During the four years in Massachusetts my mother spoke over and over of moving out to be with me but had trouble coming to a decision. She’d come out to our place and look at real estate and talk about moving only to change her mind. I became exasperated and let her know it, but it did no good; my mother needed to let her process unfold in its own time. Finally she announced out of the blue one day that she was coming. The wheels were then put in motion to stage her house for sale, secure a place for her here, and dispose of some of her things and move the rest.

What she wanted was a leisurely process of going through her beloved things and deciding where they would go. Some she would give away to select individuals, others to charity, and reluctantly, still others she would let go to the dump. Unfortunately she had no concept of the scope of the task, nor was she prepared to do what was necessary to complete it. In the spring of 2007 she hired someone at $50 an hour to help her pack, but over several months barely scratched the surface. Above all, she was consumed by the belief that wasting usable things was immoral. By summer, however, the clock was ticking. She had hired a realtor and now had a timetable for getting the place ready.

That summer when I travelled to see her with my husband and son I was also in denial. The moment of truth arrived when, on the last day of our visit, I finally went to see the realtor, who told me that I would have to stay on and tend to the process myself; my mother was completely incapable of doing it, and would die in that house long before it was completed. The realtor proposed getting a group of men and their trucks in to cart everything away en masse over a period of two or three days. Trying to take any but minimal furniture out to Minnesota was unrealistic, as was continuing to sift through things. This meant I had to confront my mother and take the fallout.

It was brutal, but it got done. My mother yelled at me, howled against the realtor, hated the men who did the moving, and railed against the waste that ensued. One evening there wasn’t adequate time to load everything on the trucks, so a lot of her stuff stayed outside on the back patio. This was a scandal to my mother, to see her old television sets and stereo equipment from the 1970s sitting out exposed to the elements. I felt torn between her feelings and the prodding of the realtor, between the cruelty of the process and what I had come to see as its necessity. Eventually the house was beautifully staged, it sold for a good price, and my mother moved out to Minnesota, along with what was still a massive load of stuff. It ended up in a pile of boxes in her new apartment. The story of how we got it unpacked and put away will have to wait for another day.

Dreams of my Mother

I dreamed about her last night, my mother. It was a pleasant, warm, sunny day, and I was going to someone’s funeral, at a nice venue. There were a lot of women there, well-dressed, older. We entered a pretty room where tables were set up for lunch. My mother was with me, saying, “I’d like you to arrange my funeral here, Jane.” “But mother,” I replied, “I already had two funerals for you, a funeral and a committal service,” and thought, no, I can’t go through all that again. And it occurred to me that people don’t typically attend their own funeral services in the flesh.

Now we are sitting at a round table, more or less across from each other, with other women we might have known. I look at her closely, studying her face, her hair, her smile. I know every inch of her face, down to the small beauty spot on her nose. How wonderful that we can be together again! Yes, I think, dreaming is a way I can still be with her, even though she’s gone. I leave my seat and walk over to her, burying my face in her hair, breathing in her scent. My lips brush the soft, papery skin of her cheek, all just as I’d remembered.

On the morning of her death day a hospice worker arrived to give her a sponge bath in her bed. I saw the curve of her thigh, so beautiful, and said, “She did a lot of dancing on those legs.” Later, just before she was prepared to be wheeled out of the room by the funeral director, I uncovered her foot for one last look. Her feet were narrow, and the second toe was longer than her big toe, making it hard for her to find shoes that would fit. I touched the toe and smiled.

▶ Extracted information
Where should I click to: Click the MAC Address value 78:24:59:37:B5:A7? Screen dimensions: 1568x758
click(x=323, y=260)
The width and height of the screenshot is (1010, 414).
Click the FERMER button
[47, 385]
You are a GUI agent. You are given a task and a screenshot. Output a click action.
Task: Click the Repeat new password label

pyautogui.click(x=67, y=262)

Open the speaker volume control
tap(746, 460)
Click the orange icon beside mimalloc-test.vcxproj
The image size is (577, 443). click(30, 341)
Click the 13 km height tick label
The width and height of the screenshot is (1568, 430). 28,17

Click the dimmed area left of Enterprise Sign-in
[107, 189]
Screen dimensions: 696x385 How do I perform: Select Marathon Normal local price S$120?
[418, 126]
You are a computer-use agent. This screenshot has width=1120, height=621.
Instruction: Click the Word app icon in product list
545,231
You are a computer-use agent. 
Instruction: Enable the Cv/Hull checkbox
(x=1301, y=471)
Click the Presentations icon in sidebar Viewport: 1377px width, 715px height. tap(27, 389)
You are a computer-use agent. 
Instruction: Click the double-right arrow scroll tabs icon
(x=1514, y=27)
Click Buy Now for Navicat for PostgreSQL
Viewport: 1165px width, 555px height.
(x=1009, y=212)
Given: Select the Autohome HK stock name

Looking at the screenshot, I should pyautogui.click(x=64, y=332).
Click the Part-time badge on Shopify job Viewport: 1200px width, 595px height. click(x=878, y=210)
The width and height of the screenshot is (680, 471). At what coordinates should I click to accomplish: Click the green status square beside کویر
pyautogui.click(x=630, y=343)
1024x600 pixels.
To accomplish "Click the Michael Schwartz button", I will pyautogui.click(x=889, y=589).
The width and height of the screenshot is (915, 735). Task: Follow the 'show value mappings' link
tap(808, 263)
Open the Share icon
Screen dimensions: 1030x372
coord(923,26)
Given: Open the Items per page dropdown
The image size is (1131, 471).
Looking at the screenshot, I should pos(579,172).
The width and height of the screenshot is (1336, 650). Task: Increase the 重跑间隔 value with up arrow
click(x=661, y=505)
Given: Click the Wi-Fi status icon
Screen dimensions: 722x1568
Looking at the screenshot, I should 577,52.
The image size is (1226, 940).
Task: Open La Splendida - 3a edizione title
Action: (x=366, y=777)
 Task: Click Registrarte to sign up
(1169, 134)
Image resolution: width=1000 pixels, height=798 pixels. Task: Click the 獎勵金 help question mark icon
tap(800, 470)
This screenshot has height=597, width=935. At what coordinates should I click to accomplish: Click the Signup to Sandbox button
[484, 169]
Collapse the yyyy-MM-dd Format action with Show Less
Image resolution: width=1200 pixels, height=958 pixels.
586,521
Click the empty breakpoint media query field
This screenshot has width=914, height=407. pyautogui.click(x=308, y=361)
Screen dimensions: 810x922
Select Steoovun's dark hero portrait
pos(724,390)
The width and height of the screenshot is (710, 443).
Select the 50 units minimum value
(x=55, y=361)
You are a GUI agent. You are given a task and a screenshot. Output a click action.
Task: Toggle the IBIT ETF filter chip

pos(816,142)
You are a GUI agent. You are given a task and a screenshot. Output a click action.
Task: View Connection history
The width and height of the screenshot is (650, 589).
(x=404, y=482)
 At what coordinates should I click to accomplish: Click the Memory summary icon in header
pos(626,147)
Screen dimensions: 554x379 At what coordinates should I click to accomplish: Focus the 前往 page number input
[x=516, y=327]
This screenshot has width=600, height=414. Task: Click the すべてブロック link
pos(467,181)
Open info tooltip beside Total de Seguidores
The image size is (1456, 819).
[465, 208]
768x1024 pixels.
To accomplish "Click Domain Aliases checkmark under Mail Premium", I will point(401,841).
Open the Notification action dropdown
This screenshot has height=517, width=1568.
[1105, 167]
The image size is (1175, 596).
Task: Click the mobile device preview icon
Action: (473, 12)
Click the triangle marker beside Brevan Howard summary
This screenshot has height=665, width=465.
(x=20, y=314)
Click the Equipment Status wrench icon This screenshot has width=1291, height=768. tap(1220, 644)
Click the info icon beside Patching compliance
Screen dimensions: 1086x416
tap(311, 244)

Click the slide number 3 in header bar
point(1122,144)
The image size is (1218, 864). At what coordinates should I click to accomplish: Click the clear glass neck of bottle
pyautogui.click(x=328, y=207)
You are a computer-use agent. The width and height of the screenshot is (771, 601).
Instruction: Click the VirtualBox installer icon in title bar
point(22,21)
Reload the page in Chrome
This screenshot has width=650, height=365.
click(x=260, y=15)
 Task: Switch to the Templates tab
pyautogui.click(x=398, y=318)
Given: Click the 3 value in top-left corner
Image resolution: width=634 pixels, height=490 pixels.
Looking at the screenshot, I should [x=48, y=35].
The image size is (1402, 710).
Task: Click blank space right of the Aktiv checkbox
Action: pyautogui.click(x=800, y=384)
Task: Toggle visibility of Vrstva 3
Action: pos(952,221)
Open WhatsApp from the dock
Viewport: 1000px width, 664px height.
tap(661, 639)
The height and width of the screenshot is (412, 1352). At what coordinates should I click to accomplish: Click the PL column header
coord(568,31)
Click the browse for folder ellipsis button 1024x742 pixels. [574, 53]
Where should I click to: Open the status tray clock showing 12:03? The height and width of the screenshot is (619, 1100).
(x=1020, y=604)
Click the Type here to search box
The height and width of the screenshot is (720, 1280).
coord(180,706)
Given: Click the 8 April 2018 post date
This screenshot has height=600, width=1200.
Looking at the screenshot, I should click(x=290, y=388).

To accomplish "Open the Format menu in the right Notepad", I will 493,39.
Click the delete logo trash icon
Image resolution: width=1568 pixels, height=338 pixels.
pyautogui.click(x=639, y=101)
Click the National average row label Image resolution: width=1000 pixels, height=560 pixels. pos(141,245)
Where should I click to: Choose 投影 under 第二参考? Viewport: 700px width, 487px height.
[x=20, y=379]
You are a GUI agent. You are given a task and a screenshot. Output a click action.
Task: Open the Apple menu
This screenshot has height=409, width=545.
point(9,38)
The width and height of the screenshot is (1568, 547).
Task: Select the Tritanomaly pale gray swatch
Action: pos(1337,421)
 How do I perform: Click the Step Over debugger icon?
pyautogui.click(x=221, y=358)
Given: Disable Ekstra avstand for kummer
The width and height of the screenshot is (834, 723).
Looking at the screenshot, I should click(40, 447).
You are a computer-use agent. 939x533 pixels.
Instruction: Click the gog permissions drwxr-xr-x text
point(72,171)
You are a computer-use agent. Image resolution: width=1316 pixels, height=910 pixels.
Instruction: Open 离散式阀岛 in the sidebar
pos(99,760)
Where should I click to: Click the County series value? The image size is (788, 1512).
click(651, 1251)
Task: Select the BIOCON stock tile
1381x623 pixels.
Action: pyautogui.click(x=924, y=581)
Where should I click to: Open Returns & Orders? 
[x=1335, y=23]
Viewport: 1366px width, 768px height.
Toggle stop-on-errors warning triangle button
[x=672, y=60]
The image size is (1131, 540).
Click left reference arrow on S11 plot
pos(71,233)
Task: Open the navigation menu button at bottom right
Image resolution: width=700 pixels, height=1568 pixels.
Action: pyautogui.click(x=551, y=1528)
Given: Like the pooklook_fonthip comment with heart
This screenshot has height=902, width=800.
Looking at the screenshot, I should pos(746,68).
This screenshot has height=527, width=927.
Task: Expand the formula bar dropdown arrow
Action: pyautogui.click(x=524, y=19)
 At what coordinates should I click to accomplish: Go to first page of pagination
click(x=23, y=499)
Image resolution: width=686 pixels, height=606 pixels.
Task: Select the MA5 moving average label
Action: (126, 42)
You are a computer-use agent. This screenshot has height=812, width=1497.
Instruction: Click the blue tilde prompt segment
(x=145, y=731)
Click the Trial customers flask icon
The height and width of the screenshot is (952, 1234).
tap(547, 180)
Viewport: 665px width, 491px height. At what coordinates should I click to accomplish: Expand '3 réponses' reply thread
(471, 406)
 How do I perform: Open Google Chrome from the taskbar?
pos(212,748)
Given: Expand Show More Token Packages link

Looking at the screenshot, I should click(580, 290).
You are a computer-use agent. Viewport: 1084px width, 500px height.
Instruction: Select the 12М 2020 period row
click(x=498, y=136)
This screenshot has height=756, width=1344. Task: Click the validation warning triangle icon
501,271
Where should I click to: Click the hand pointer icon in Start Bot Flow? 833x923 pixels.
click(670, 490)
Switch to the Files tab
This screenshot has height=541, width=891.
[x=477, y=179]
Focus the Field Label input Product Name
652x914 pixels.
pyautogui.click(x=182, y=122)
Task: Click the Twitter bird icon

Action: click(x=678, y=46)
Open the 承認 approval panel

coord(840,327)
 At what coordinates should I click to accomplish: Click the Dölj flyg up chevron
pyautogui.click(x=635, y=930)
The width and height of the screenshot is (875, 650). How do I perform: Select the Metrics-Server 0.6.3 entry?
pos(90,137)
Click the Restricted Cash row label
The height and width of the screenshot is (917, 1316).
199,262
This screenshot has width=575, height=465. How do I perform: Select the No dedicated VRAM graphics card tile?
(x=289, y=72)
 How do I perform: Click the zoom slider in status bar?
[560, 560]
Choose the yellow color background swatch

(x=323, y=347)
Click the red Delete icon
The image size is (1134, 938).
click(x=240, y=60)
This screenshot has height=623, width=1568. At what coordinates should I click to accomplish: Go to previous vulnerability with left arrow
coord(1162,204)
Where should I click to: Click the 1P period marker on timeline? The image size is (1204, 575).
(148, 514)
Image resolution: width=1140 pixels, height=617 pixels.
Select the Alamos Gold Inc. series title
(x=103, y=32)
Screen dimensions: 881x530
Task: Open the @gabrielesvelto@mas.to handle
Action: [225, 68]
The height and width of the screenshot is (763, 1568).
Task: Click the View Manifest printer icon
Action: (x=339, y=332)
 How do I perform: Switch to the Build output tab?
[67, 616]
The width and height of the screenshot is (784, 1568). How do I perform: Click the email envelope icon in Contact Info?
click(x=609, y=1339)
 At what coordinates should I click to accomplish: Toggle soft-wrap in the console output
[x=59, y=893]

▶ Problem description
State whether each statement agrees with the memoir passage about the mother's move and the dream: (a) The mother hired someone at $50 an hour to help her pack in the spring of 2007. (b) The realtor advised taking most of the furniture to Minnesota. (c) In the dream, the mother asks for her funeral to be arranged at the venue. Answer yes or no for each, quoting the deciding words of the passage exactly.

▶ Exercise response
(a) Yes: "In the spring of 2007 she hired someone at $50 an hour to help her pack"
(b) No: "Trying to take any but minimal furniture out to Minnesota was unrealistic"
(c) Yes: "I’d like you to arrange my funeral here, Jane."